## What needs to be done
Please rewrite everything from the line containing "Choose the 2D Pose Estimate tool" down to the end of the items, swapping "tool" for "button" and changing nothing else. Leave the pictures out of your answer.
** start Material for this exercise **
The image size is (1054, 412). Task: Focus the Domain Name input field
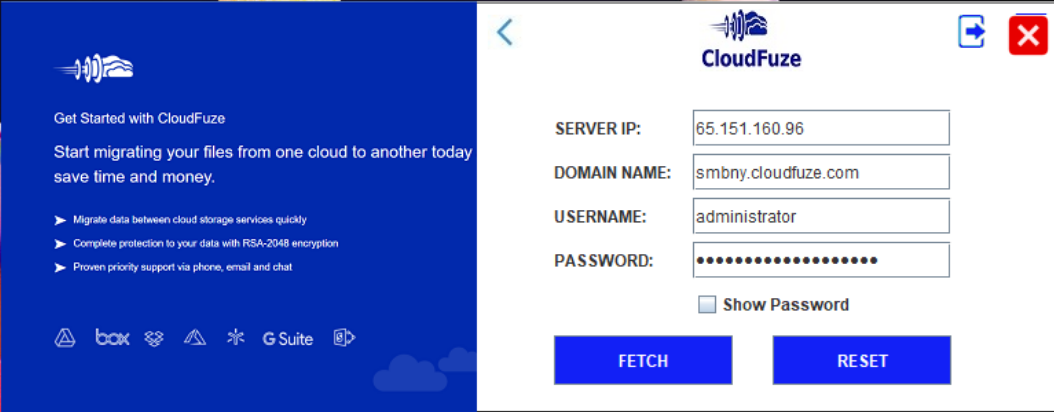click(820, 172)
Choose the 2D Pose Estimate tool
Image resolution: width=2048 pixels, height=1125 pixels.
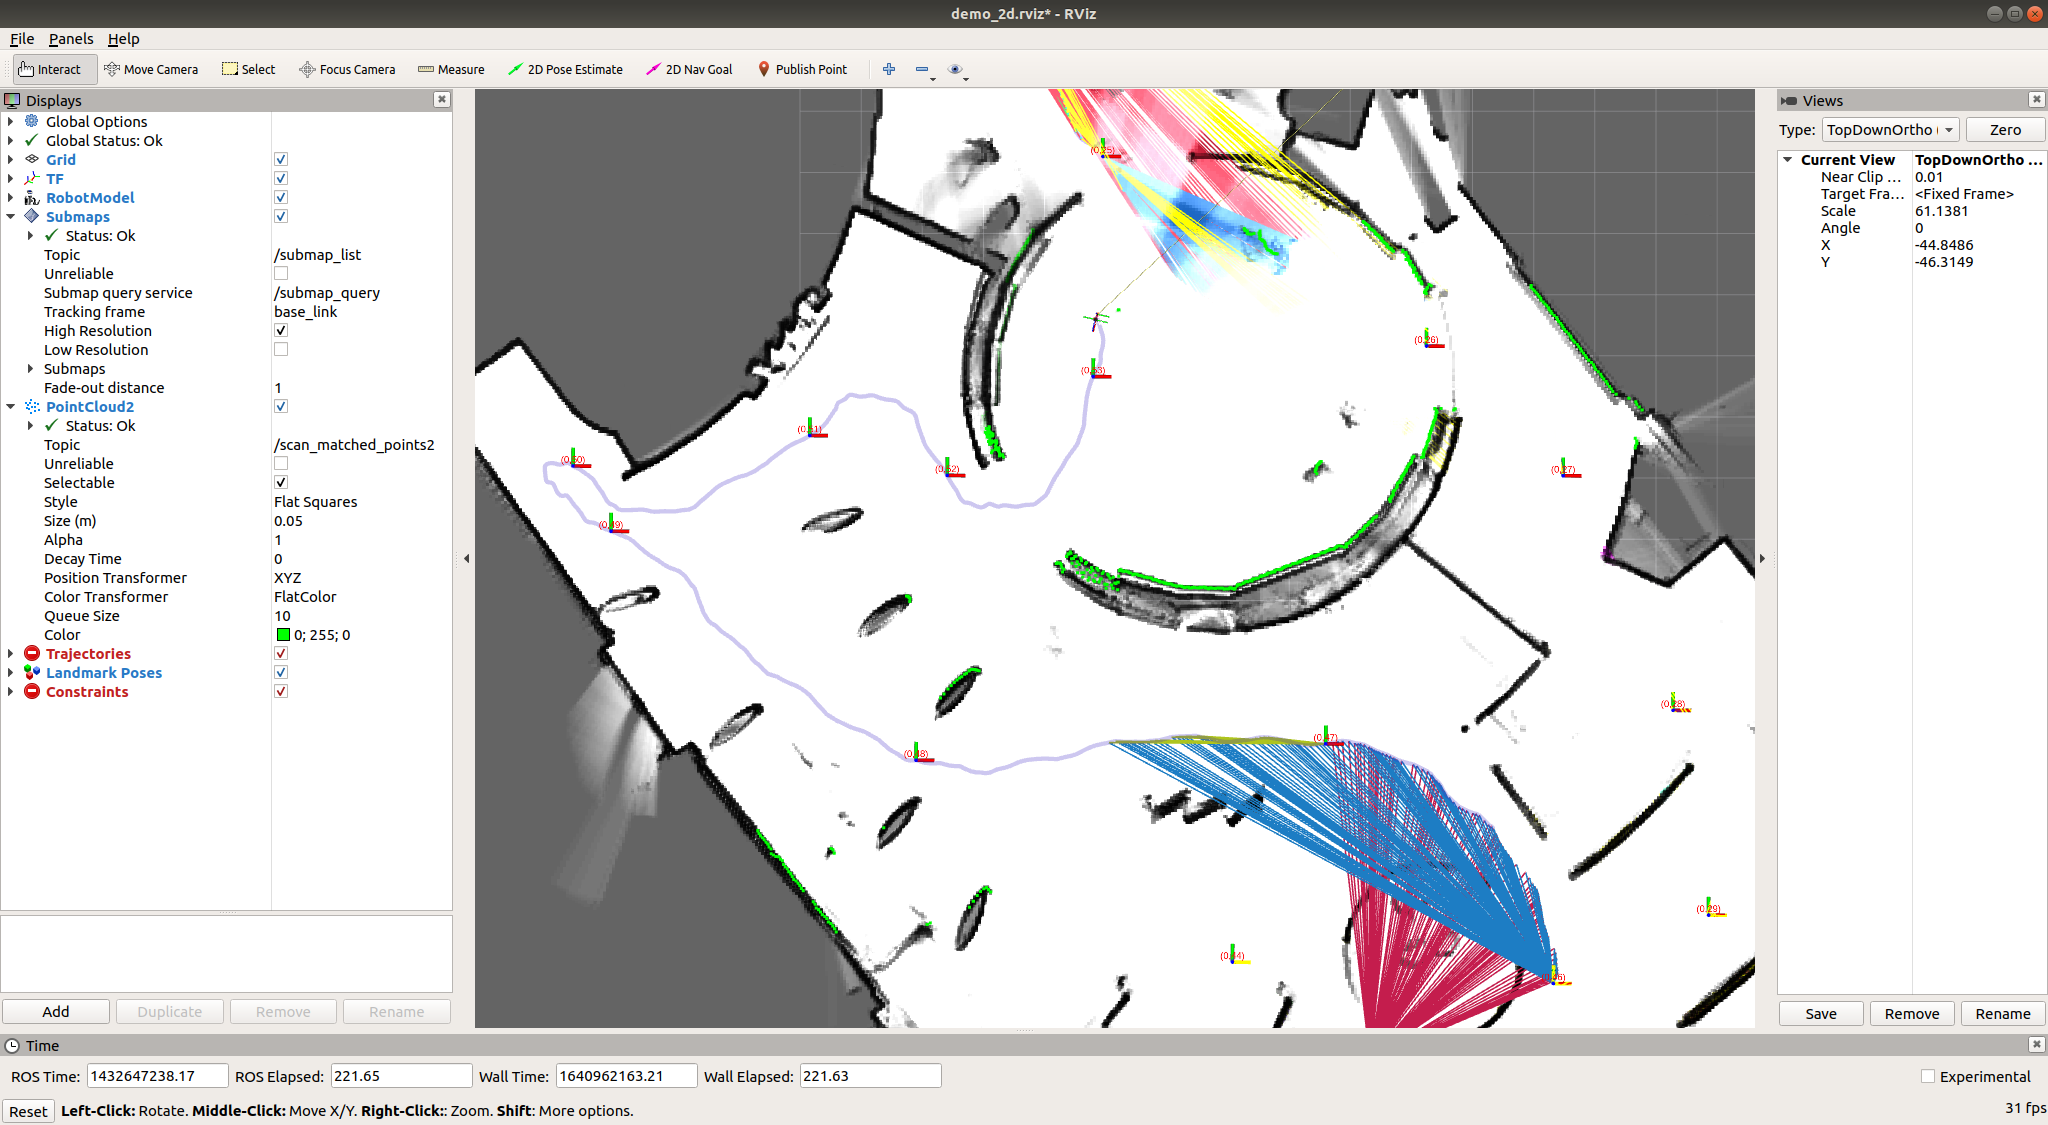(566, 69)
** end Material for this exercise **
## Response to this exercise
Choose the 2D Pose Estimate button
Image resolution: width=2048 pixels, height=1125 pixels.
(566, 69)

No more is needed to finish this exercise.